• Material provided:
>>>>>

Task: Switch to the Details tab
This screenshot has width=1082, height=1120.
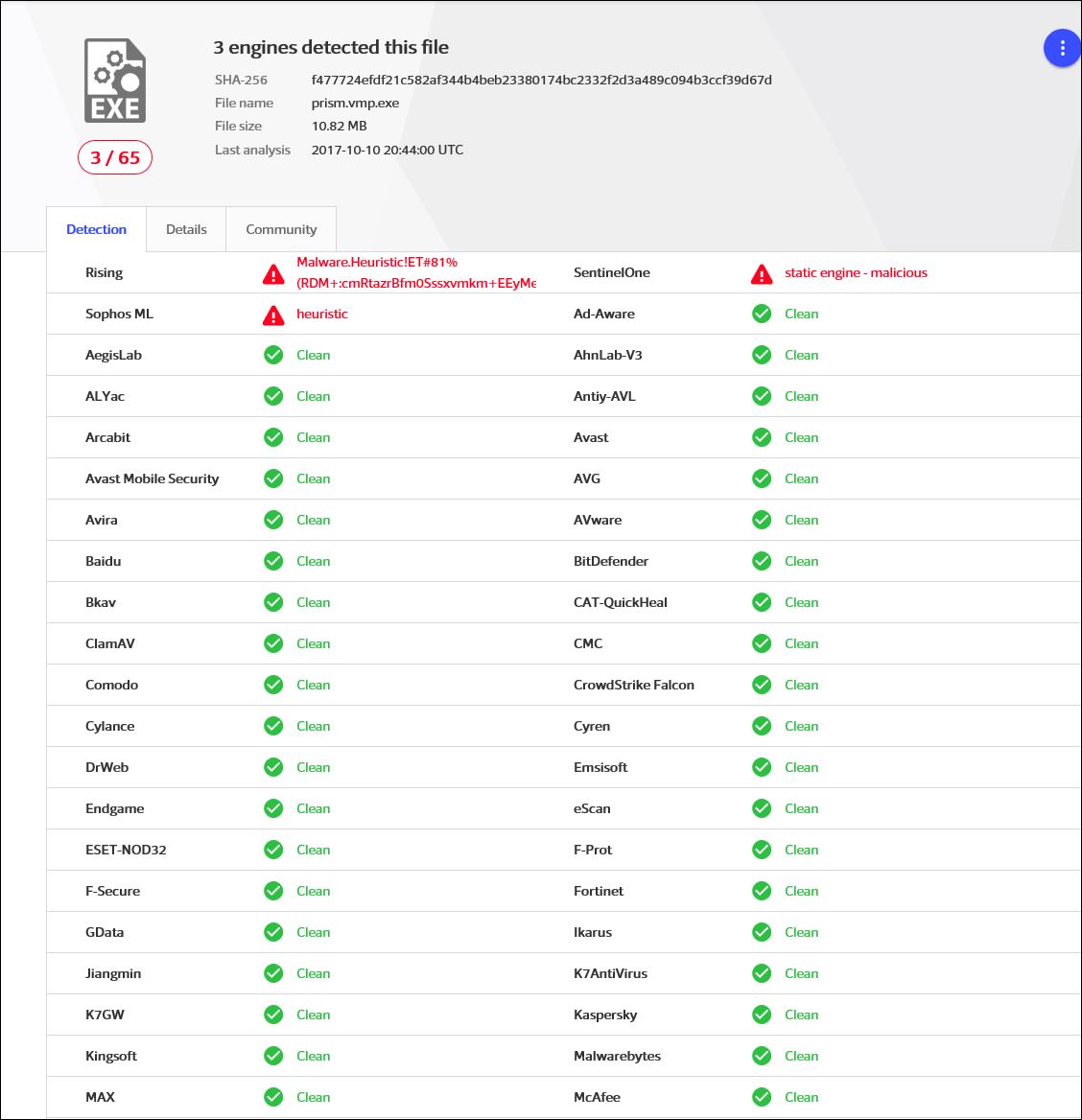Action: (186, 230)
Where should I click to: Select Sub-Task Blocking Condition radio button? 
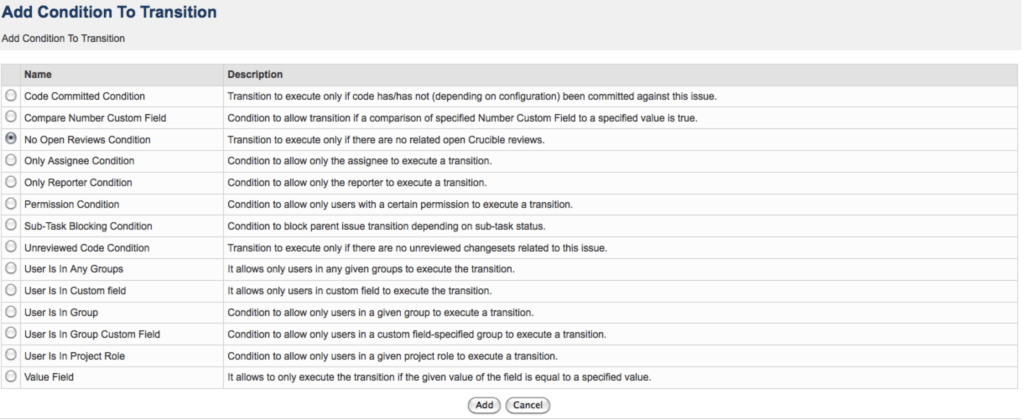[x=11, y=225]
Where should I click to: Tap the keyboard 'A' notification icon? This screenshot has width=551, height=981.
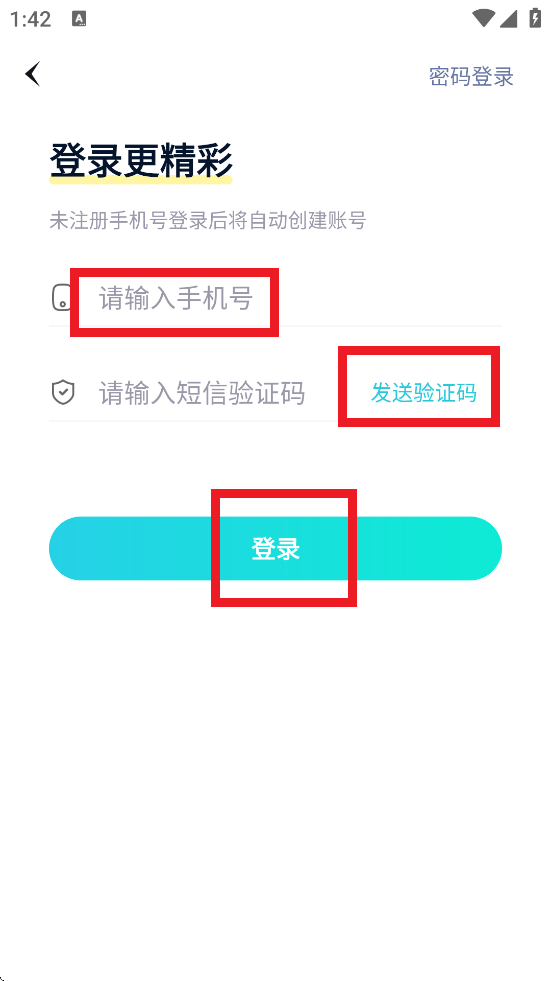79,19
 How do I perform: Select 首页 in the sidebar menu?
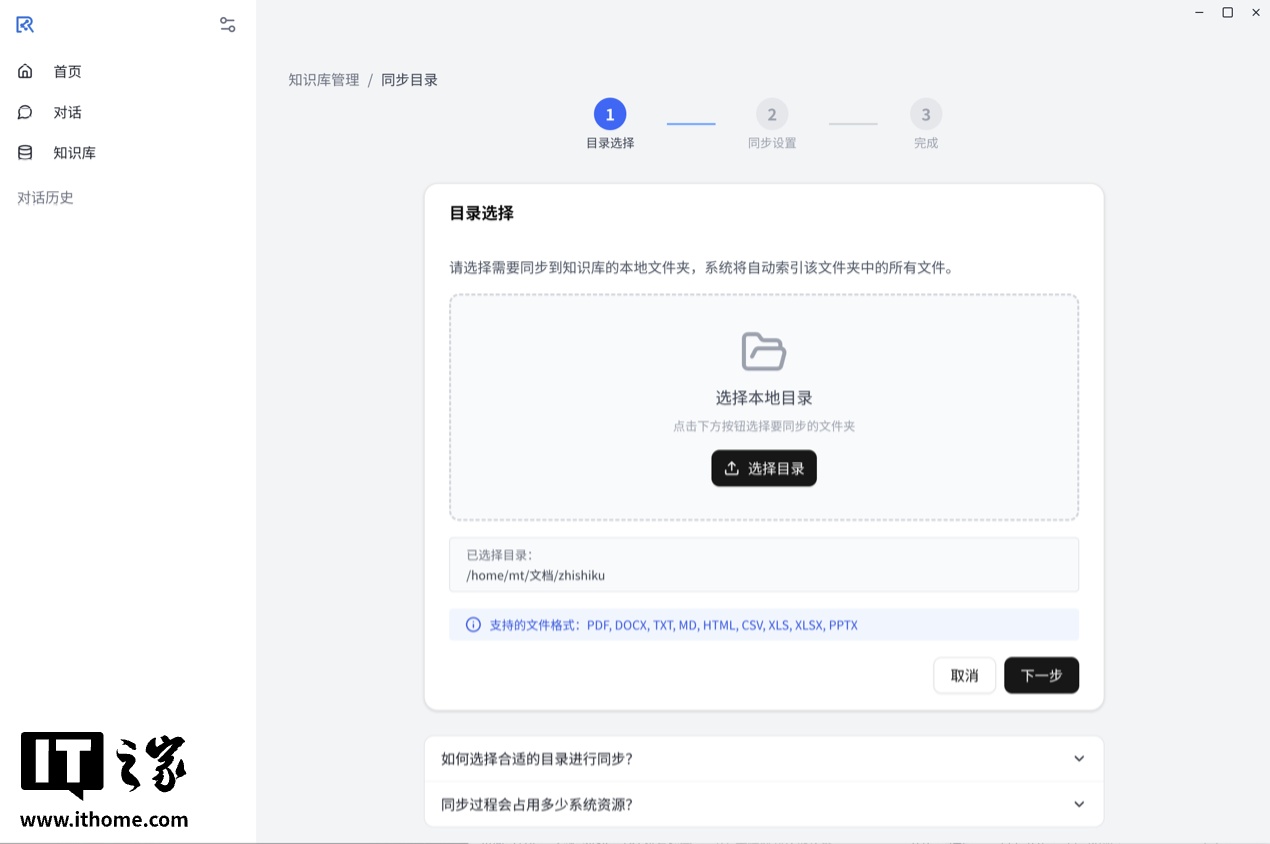68,71
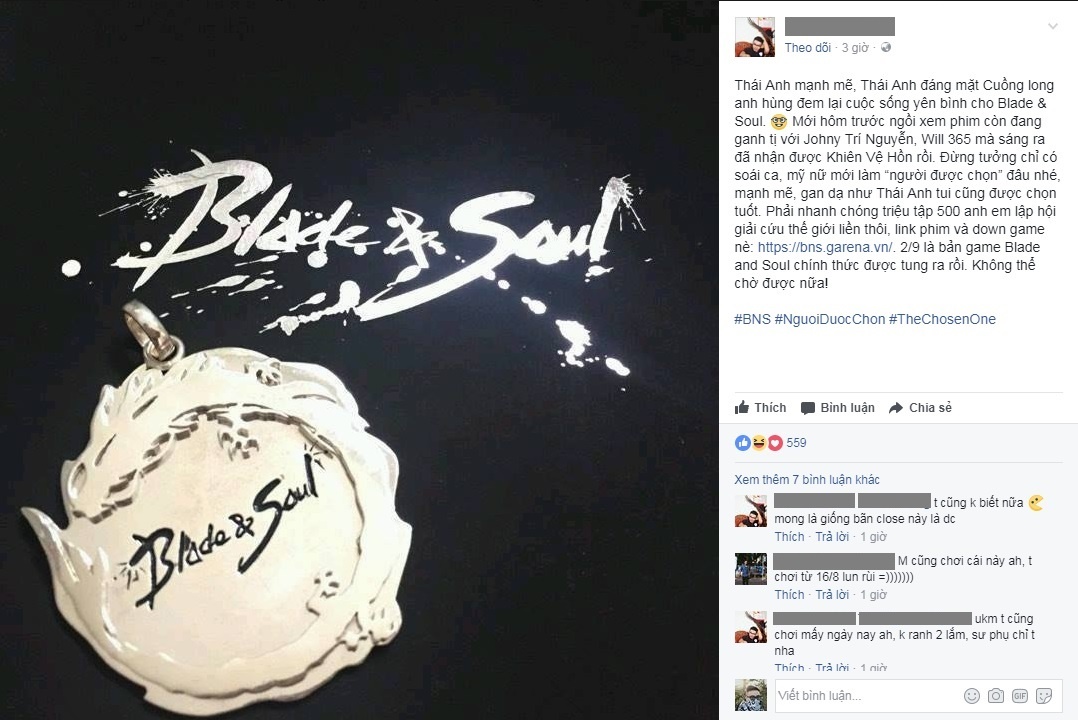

<<<<<

• Task goal: Your answer must be exactly the lines from the one with "Where should I click to: Tap" through the last line of the entries, both included, with no pictures; please add nothing else.

• Written response:
Where should I click to: Tap the keyboard 'A' notification icon? This screenshot has width=551, height=981.
79,19
 How do I perform: Select 首页 in the sidebar menu?
68,71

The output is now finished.